I woke up this morning and meditated first thing. Overall, I have to say, my focus was sporadic, as if I’m not sure how this song is supposed to go. While sitting, my little monkey mind was alive and hopping. I have a lot to do these next two days, and the uncertainty around it all feels high. I know in my heart and mind that there is no reason to worry about the future (or dwell in the past) because this moment is the only beautiful moment that exists. Nevertheless, actually returning my attention to my breathing and releasing thoughts is a true and constant challenge.
I did what I could of course, and tried to return my attention to my breath over and over. I know not to judge my practice - it is what it is. So I sat, and continued to sit, and I know that no matter what, it helps me.

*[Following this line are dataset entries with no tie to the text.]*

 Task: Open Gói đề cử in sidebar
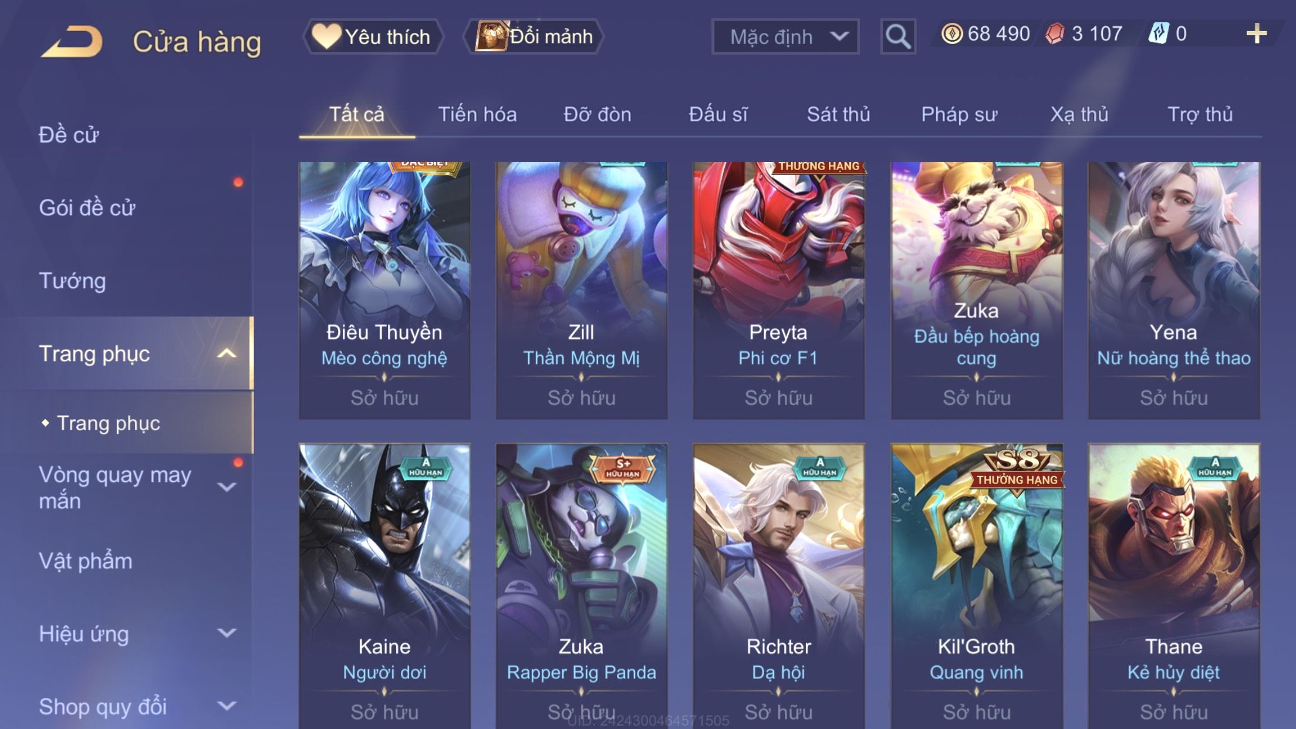coord(87,208)
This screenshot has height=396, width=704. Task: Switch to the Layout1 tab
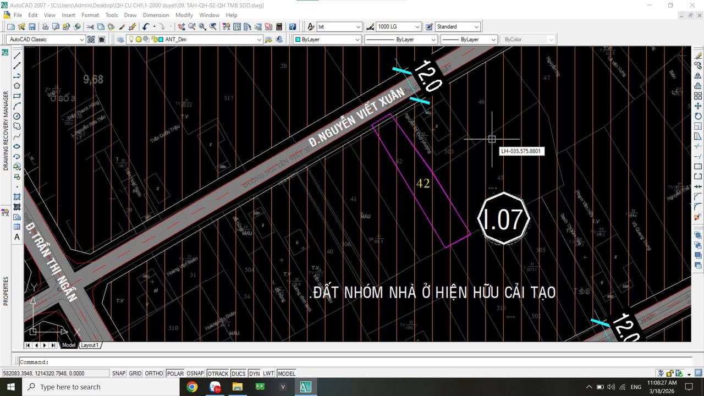coord(89,345)
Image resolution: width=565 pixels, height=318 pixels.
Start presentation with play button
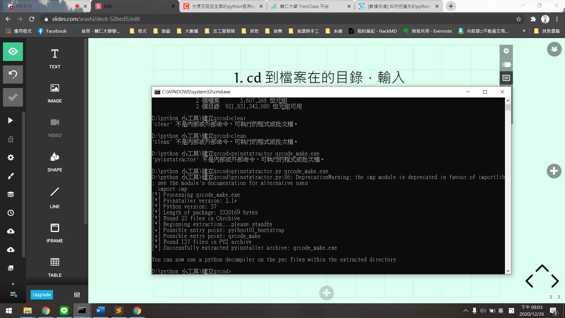point(11,120)
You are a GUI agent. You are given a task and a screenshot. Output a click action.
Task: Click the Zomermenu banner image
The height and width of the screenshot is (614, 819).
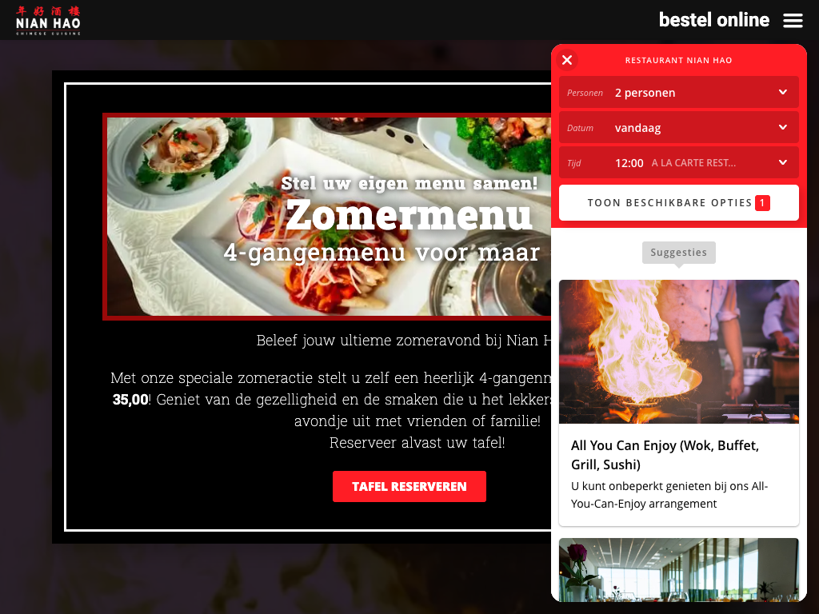click(x=329, y=216)
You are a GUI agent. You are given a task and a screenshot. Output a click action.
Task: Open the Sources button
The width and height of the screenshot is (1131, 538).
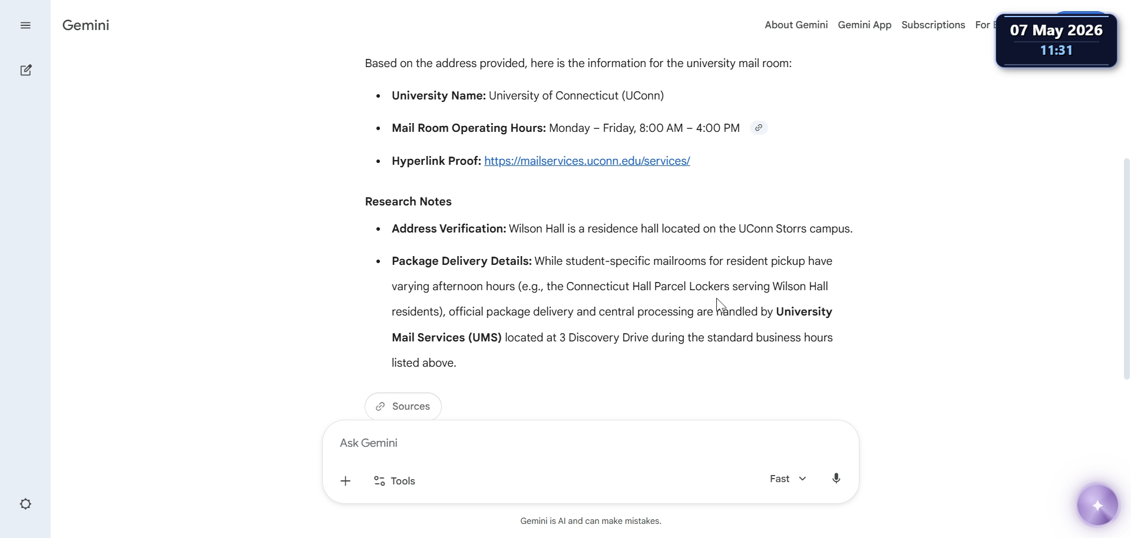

Overall, I’m motivated to meditate because I know through experience how beneficial it is for me.
I’m also motivated to write immediately after sitting. The idea for this blog came to me a day ago, but today is the day to write.
I’m motivated to write this because: 1. writing helps me process all of those thoughts; 2. I believe that my perspective on meditation and mindfulness is valuable and worth sharing; 3. I want to grow this concept and organization and blogging will facilitate that, because; 4. I want to grow my teaching clientele to professionally thrive, so that I can enrich my life with experiences (travel, surfing, museums, visit my family, vinho verde!), donate to worthy causes and, of course, buy things that make my life a little nicer (like an electric bike!) I’m not attached to any of this - I’m grateful for my perfectly amazing life as it is, but why not enhance it?

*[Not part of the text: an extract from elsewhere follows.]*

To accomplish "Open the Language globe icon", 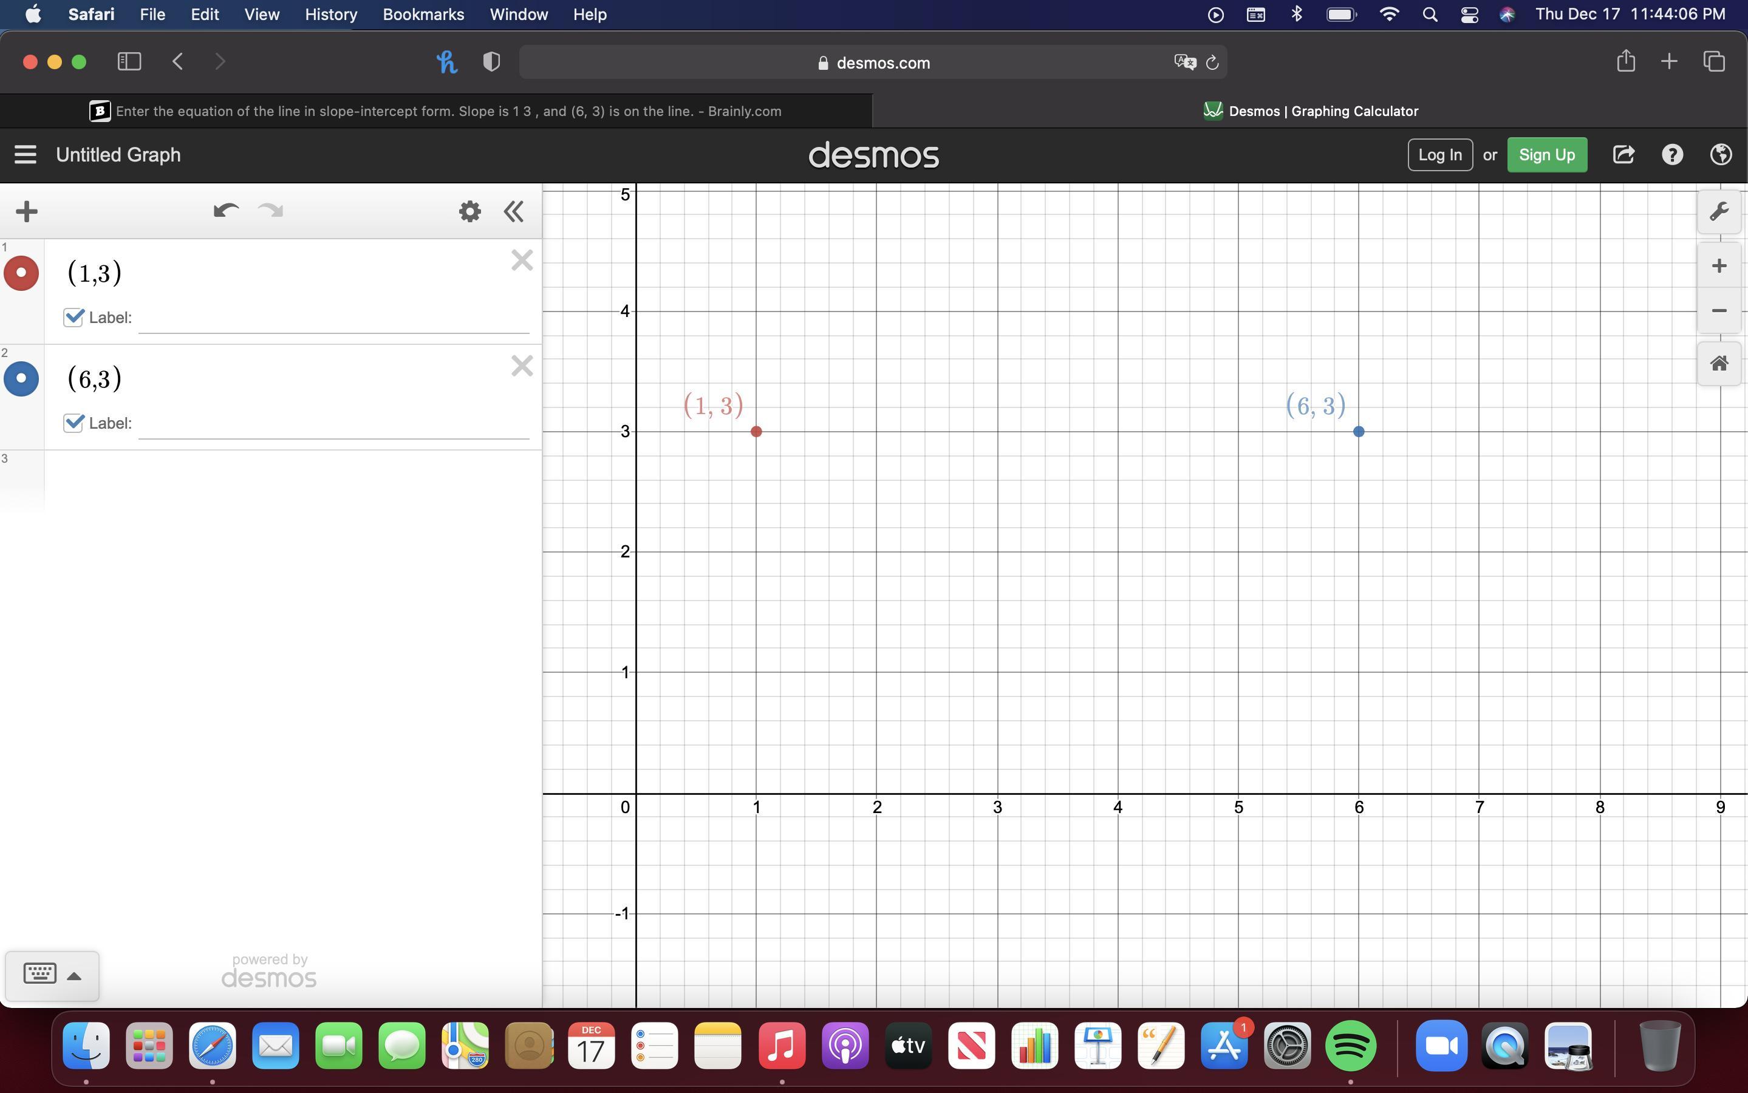I will click(1721, 155).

As I said, I’m motivated to meditate because I see and feel the benefits in my life every day.
I also know that meditation helps me (and will help you) stay motivated.

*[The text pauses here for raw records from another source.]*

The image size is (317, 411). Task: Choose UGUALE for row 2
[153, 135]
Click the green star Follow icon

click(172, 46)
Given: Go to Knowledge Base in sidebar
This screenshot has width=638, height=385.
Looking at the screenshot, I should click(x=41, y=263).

Being motivated is easy when things are going your way, when you’re seeing the results you desire. But staying motivated when things go to shit is a different story.
Meditation takes care of this: Meditating will keep you motivated.
Being and staying aware of the present moment - bringing your attention to your breath, whether seated or at some (or every) point throughout your day, aka mindfulness - gives you pause to release any worry about what you are thinking of as “bad” circumstances. That particular moment is everything and is a gift, even if it feels like it’s an obstacle or worse, extremely painful, and actually is an opportunity to learn.
The future, of course, does not exist, so why worry? It will emerge purely contingent upon your attitude, thoughts and perspective on the present. By seeing the present openly and positively, and by releasing thoughts of fear or doubt about what the future may be, it unfolds into one that you are perfectly happy to experience.
By being mindful in the present, the future becomes rosy, and something you can be really motivated to create. By staying present, we stay motivated.